- Exercise prompt: Your output should be the lines from the start of the data through the line containing "Given: Click the Date Sent column header", exactly and nothing more.

- Recorded information:
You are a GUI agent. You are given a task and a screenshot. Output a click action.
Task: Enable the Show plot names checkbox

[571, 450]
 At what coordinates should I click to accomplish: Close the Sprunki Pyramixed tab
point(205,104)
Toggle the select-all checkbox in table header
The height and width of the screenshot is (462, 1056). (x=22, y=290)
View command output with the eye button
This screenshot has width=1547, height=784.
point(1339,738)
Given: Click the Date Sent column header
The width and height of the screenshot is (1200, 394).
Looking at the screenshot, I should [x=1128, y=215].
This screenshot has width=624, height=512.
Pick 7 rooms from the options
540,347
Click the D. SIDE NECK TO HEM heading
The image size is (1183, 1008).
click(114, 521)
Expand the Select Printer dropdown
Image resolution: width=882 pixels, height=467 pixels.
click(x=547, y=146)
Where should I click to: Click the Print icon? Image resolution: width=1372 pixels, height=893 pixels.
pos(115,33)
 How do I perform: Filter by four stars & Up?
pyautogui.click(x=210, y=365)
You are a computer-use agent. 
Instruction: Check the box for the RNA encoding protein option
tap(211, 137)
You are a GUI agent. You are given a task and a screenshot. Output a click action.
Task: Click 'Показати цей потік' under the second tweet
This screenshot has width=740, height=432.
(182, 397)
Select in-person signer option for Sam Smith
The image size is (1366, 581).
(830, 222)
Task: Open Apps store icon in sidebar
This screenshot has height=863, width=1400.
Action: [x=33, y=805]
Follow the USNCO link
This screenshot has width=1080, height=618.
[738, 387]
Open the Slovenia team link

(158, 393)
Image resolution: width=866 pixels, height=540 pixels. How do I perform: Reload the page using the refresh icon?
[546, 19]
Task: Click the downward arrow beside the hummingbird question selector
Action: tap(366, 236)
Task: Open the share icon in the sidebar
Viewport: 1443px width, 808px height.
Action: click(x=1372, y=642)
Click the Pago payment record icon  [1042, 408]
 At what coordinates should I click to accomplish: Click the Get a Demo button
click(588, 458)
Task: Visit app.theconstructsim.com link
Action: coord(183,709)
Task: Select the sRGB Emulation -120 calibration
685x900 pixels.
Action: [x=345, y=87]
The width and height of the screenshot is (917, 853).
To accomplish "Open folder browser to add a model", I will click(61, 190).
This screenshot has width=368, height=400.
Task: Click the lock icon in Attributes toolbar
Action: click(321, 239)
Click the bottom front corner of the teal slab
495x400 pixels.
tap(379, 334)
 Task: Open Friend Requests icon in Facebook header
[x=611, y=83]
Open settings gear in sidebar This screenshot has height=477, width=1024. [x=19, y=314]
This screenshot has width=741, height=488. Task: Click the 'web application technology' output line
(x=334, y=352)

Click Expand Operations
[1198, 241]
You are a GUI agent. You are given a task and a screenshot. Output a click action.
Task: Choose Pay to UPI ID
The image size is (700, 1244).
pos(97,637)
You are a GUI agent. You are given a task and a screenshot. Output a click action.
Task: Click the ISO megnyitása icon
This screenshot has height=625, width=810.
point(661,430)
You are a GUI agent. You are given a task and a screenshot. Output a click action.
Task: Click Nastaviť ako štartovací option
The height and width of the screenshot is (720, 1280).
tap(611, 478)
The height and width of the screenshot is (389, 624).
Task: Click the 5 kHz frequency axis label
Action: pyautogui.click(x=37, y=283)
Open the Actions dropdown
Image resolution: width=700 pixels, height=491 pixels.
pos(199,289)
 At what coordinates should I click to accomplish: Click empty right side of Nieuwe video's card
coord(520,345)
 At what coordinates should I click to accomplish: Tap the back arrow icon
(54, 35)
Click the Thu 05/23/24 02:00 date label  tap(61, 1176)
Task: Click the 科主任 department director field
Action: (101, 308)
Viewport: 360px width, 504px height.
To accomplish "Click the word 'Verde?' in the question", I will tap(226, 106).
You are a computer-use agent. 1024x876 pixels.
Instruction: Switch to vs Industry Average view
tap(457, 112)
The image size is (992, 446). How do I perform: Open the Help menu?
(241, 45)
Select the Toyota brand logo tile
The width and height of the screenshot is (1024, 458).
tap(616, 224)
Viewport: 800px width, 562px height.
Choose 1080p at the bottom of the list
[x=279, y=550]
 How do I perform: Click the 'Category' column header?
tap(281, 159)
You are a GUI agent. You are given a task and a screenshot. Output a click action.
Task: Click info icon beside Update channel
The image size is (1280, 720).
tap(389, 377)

- Solution to this exercise:
You are a GUI agent. You are given a task and a screenshot. Output a click action.
Task: Enable the Show plot names checkbox

[571, 450]
 At what coordinates should I click to accomplish: Close the Sprunki Pyramixed tab
point(205,104)
Toggle the select-all checkbox in table header
The height and width of the screenshot is (462, 1056). (x=22, y=290)
View command output with the eye button
This screenshot has width=1547, height=784.
point(1339,738)
Given: Click the Date Sent column header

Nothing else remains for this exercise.